__Aim of the exercise__:
Please reproduce all of the entries exactly, without omitting any.

__Exercise input__:
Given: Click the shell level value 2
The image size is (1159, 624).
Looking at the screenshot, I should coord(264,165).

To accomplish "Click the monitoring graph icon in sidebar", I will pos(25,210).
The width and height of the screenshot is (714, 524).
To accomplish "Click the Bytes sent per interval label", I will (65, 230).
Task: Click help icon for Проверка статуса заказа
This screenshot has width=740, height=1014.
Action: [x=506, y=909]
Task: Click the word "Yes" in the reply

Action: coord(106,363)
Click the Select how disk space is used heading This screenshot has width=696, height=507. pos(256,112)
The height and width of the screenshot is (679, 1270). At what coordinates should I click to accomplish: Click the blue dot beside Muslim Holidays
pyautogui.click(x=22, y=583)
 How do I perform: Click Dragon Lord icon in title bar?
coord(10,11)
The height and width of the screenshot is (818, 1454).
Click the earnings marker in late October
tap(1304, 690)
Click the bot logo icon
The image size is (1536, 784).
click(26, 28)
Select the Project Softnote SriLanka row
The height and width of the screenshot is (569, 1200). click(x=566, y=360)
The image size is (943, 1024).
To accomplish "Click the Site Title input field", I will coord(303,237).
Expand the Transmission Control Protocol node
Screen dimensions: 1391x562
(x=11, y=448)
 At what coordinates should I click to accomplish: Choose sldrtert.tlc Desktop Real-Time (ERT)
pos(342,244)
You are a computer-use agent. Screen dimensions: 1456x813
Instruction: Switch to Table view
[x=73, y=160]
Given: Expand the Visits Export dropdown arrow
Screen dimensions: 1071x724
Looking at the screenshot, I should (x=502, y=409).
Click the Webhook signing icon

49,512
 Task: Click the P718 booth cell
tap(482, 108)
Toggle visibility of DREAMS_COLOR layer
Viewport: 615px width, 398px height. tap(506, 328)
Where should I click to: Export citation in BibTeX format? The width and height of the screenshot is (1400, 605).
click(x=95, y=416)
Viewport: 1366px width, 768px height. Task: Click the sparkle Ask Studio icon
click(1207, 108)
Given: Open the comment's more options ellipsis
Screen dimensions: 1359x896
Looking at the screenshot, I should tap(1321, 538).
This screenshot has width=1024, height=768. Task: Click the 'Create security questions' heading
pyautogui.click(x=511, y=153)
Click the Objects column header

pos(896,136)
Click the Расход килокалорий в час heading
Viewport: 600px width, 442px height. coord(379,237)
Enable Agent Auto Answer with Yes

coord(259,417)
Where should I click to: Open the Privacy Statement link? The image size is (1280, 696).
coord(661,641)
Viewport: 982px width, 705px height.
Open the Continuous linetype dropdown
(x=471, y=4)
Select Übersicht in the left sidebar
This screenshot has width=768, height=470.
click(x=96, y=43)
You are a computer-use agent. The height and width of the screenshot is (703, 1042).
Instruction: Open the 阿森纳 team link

__Response area__:
Given: Click the shell level value 2
The image size is (1159, 624).
Looking at the screenshot, I should coord(264,165).

To accomplish "Click the monitoring graph icon in sidebar", I will pos(25,210).
The width and height of the screenshot is (714, 524).
To accomplish "Click the Bytes sent per interval label", I will (65, 230).
Task: Click help icon for Проверка статуса заказа
This screenshot has width=740, height=1014.
Action: [x=506, y=909]
Task: Click the word "Yes" in the reply

Action: coord(106,363)
Click the Select how disk space is used heading This screenshot has width=696, height=507. pos(256,112)
The height and width of the screenshot is (679, 1270). At what coordinates should I click to accomplish: Click the blue dot beside Muslim Holidays
pyautogui.click(x=22, y=583)
 How do I perform: Click Dragon Lord icon in title bar?
coord(10,11)
The height and width of the screenshot is (818, 1454).
Click the earnings marker in late October
tap(1304, 690)
Click the bot logo icon
The image size is (1536, 784).
click(26, 28)
Select the Project Softnote SriLanka row
The height and width of the screenshot is (569, 1200). click(x=566, y=360)
The image size is (943, 1024).
To accomplish "Click the Site Title input field", I will coord(303,237).
Expand the Transmission Control Protocol node
Screen dimensions: 1391x562
(x=11, y=448)
 At what coordinates should I click to accomplish: Choose sldrtert.tlc Desktop Real-Time (ERT)
pos(342,244)
You are a computer-use agent. Screen dimensions: 1456x813
Instruction: Switch to Table view
[x=73, y=160]
Given: Expand the Visits Export dropdown arrow
Screen dimensions: 1071x724
Looking at the screenshot, I should (x=502, y=409).
Click the Webhook signing icon

49,512
 Task: Click the P718 booth cell
tap(482, 108)
Toggle visibility of DREAMS_COLOR layer
Viewport: 615px width, 398px height. tap(506, 328)
Where should I click to: Export citation in BibTeX format? The width and height of the screenshot is (1400, 605).
click(x=95, y=416)
Viewport: 1366px width, 768px height. Task: Click the sparkle Ask Studio icon
click(1207, 108)
Given: Open the comment's more options ellipsis
Screen dimensions: 1359x896
Looking at the screenshot, I should tap(1321, 538).
This screenshot has width=1024, height=768. Task: Click the 'Create security questions' heading
pyautogui.click(x=511, y=153)
Click the Objects column header

pos(896,136)
Click the Расход килокалорий в час heading
Viewport: 600px width, 442px height. coord(379,237)
Enable Agent Auto Answer with Yes

coord(259,417)
Where should I click to: Open the Privacy Statement link? The image size is (1280, 696).
coord(661,641)
Viewport: 982px width, 705px height.
Open the Continuous linetype dropdown
(x=471, y=4)
Select Übersicht in the left sidebar
This screenshot has width=768, height=470.
click(x=96, y=43)
You are a computer-use agent. The height and width of the screenshot is (703, 1042).
Instruction: Open the 阿森纳 team link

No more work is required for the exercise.